WHAT TO WORK ON.
1/ In the Wise Democracy text, rewrite the passage from "To envisage how" to "bridge those differences.", putting "machine" in place of "device".
2/ In the Wise Democracy text, what does choice-creating rely on more than judgment to reach its conclusions?

TEXT EXCERPT.
════
CONSULTING: IMPLEMENT A WISE DEMOCRACY...
USING DYNAMIC FACILITATION & ITS LARGE-SCALE APPROACHES TO ENGAGE GOVERNMENT EMPLOYEES, ELECTED OFFICIALS, AND THE PUBLIC AS PARTNERS IN CREATING INNOVATIVE SOLUTIONS TO PUBLIC ISSUES THAT ALL EMBRACE

Communities
and their governments face big, messy, impossible-seeming
public issues including inadequate resources for public
goods, taxing inequities, terrorism, a declining education
system, increasing citizen frustration, and a failing
environment. More and more these days, governmental leaders
are blocked from addressing these issues in any real way
because the public conversation is a partisan battleground.
Consider the ideal conversation of “Wise Democracy”—where
all citizens work together with government, face the
difficult problems collaboratively, understand the deep
systemic nature of the issues, and create a clear mandate
that everyone can get behind. If we could somehow structure
this kind of public conversation, many seemingly impossible
issues would go away. Plus, there would be radical new
solutions, adequate funds, changes to the structure of the
system, and people willing to help one another and
collective effort.
To envisage how Wise Democracy might come into being
imagine a device that when activated, sets up an energy
field of listening and creative thinking. Any person in
this field finds him or herself performing at a very high
quality, interested in different viewpoints and seeking
breakthrough answers that bridge those differences.
Regardless of partisan beliefs, cultural backgrounds, or
level of education each person feels fully heard and
accepted by the group. This frees him or her to become
curious, creative and collaborative. Breakthroughs and
shifts occur naturally.
If you could buy one of these devices you might set it up
in your house for your family, or in your organization for
meetings. Or, governments might buy big versions that work
for the whole city or the whole country. Just from turning
on this device, there would be less partisan wrangling,
more spirit of community, more trust in government, more
sense of fairness, more citizen involvement, increased
knowledge and empowerment, and better collective decisions.
Actually, in our society we already have this device in
operation. But the dial has been set to facilitate a
different field, one where we are all competitive,
partisan, and self-interested. The public conversation is
structured to be a political battle where collective
decisions are viewed through the question, “How will it
affect our bottom line?” Ordinary citizen involvement
strategies operate within that larger field. The Wise
Democracy approach is a deep systems adjustment to affect
the overall field of thinking. It involves four social
innovations:
#1
- Choice-creating
Choice-creating is the quality of thinking that our device
seeks to facilitate. This quality should be at the core of
democracy. It is where people face big issues creatively
and collaboratively, and seek answers that work for
everyone. Choice-creating is like dialogue because it is a
heartfelt creative process except it leads to unanimous
solution strategies. It is like deliberation because it
reaches conclusions, but different because it relies on
creativity more than judgment to reach those conclusions.
════
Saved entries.
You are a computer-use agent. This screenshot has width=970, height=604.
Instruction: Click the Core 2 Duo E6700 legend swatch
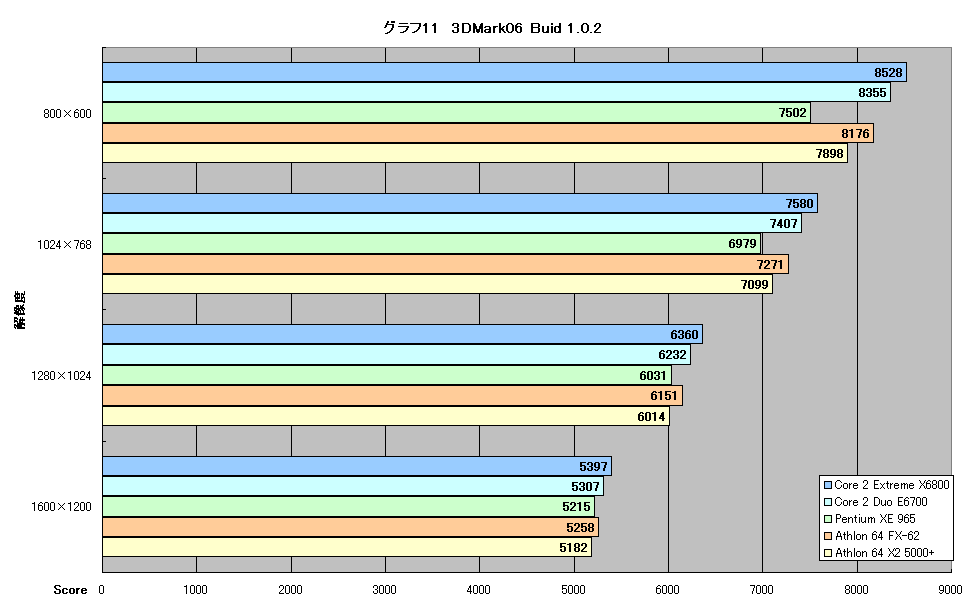click(828, 502)
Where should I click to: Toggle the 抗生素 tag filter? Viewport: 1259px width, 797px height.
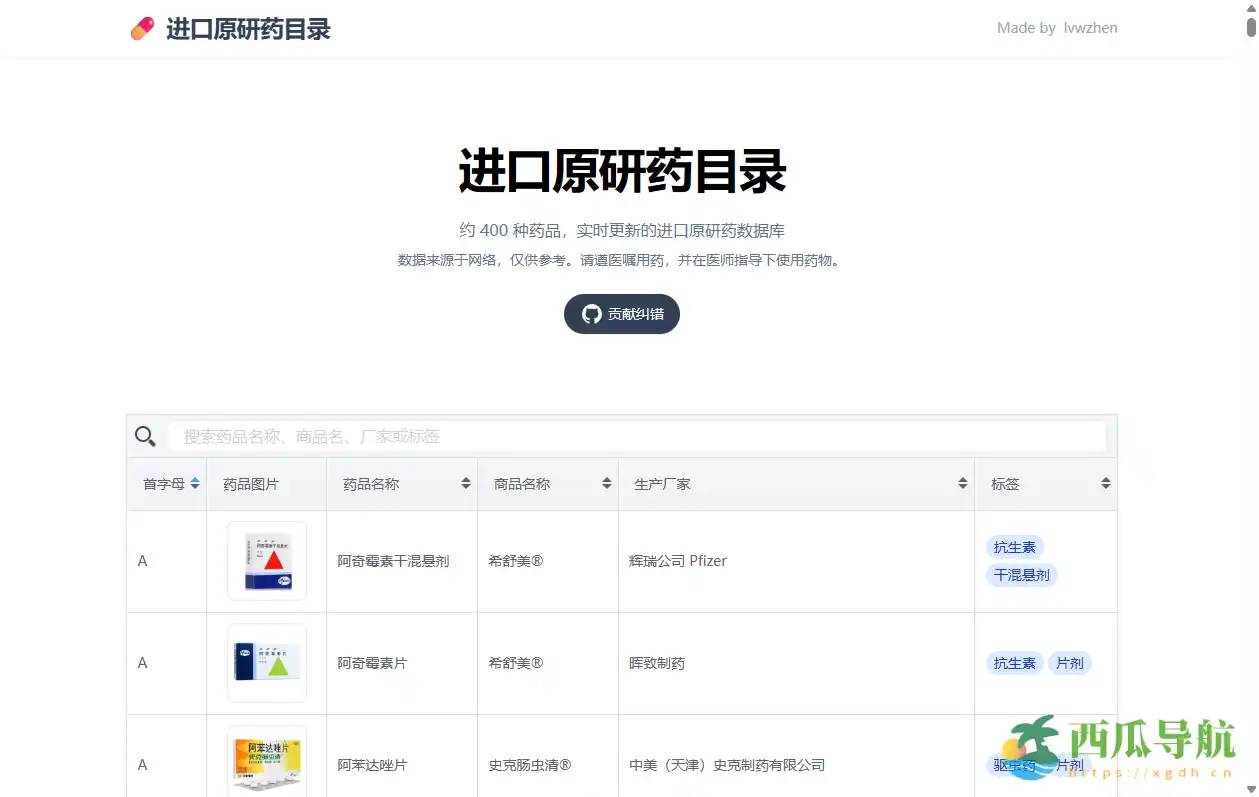[x=1014, y=546]
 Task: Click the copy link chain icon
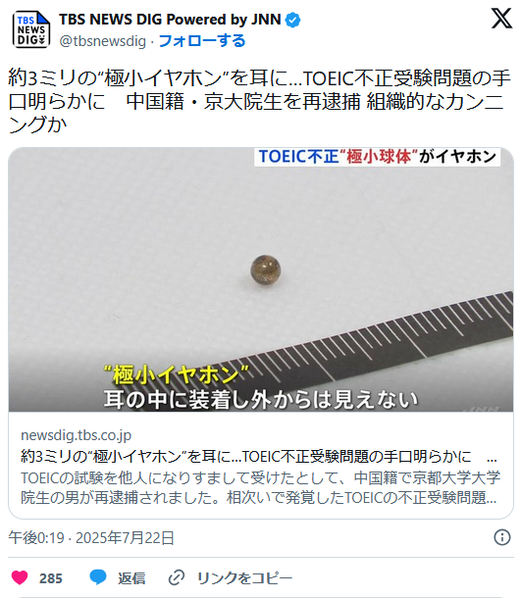pos(177,577)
════
ANSWERS TO THE EXERCISE.
1/
To envisage how Wise Democracy might come into being
imagine a machine that when activated, sets up an energy
field of listening and creative thinking. Any person in
this field finds him or herself performing at a very high
quality, interested in different viewpoints and seeking
breakthrough answers that bridge those differences.

2/ Creativity